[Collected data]
——————————

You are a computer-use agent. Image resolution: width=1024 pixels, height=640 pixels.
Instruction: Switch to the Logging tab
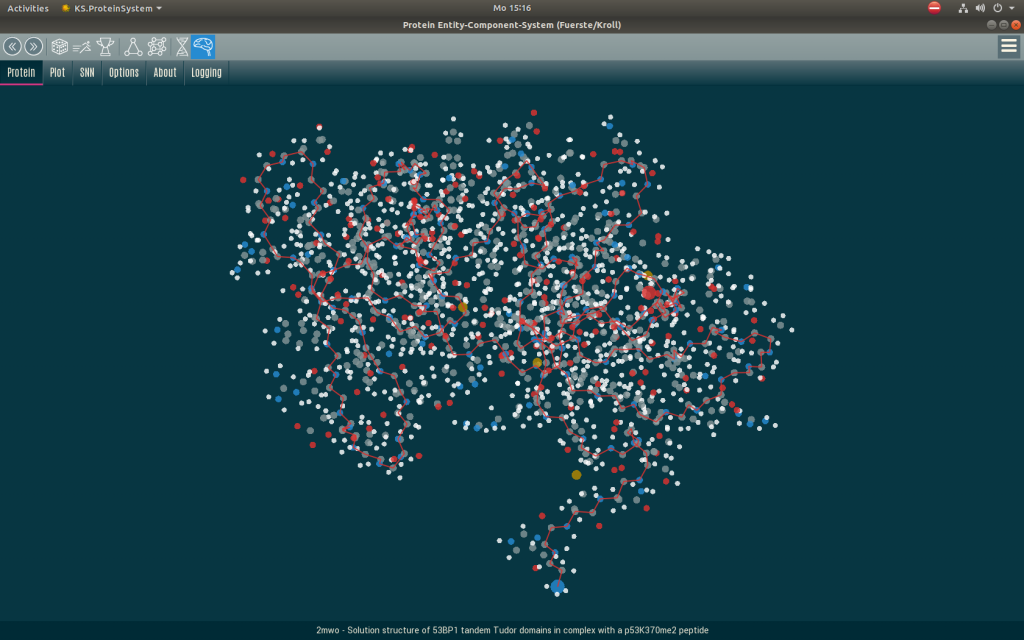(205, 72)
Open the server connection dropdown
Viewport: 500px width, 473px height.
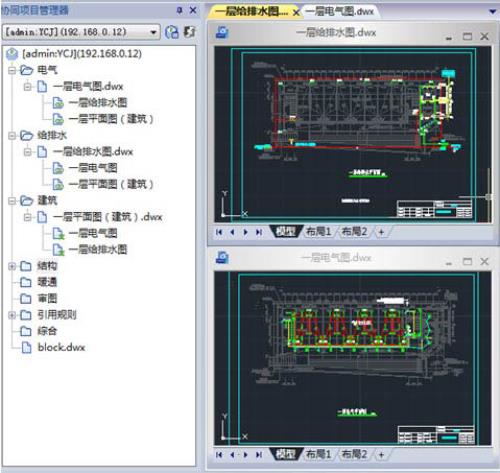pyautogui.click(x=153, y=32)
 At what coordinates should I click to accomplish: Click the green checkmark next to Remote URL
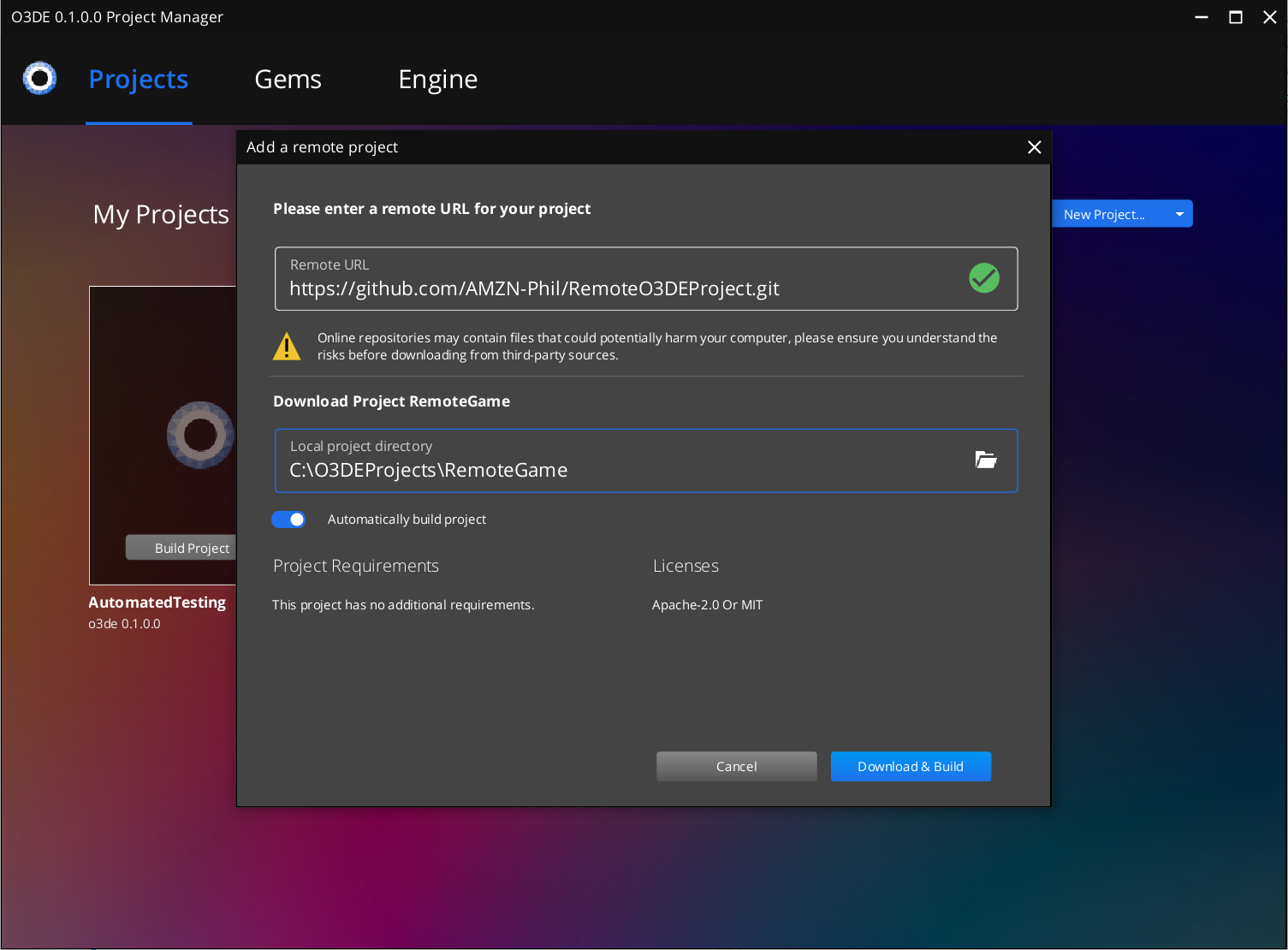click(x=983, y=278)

——————————

◆ **Problem requirements**
What is needed here is an exact transcription of every record above, with images excluded.

◆ **Task output**
You are a computer-use agent. Image resolution: width=1024 pixels, height=640 pixels.
Instruction: Switch to the Logging tab
(205, 72)
Open the server connection dropdown
Viewport: 500px width, 473px height.
pyautogui.click(x=153, y=32)
 At what coordinates should I click to accomplish: Click the green checkmark next to Remote URL
click(x=983, y=278)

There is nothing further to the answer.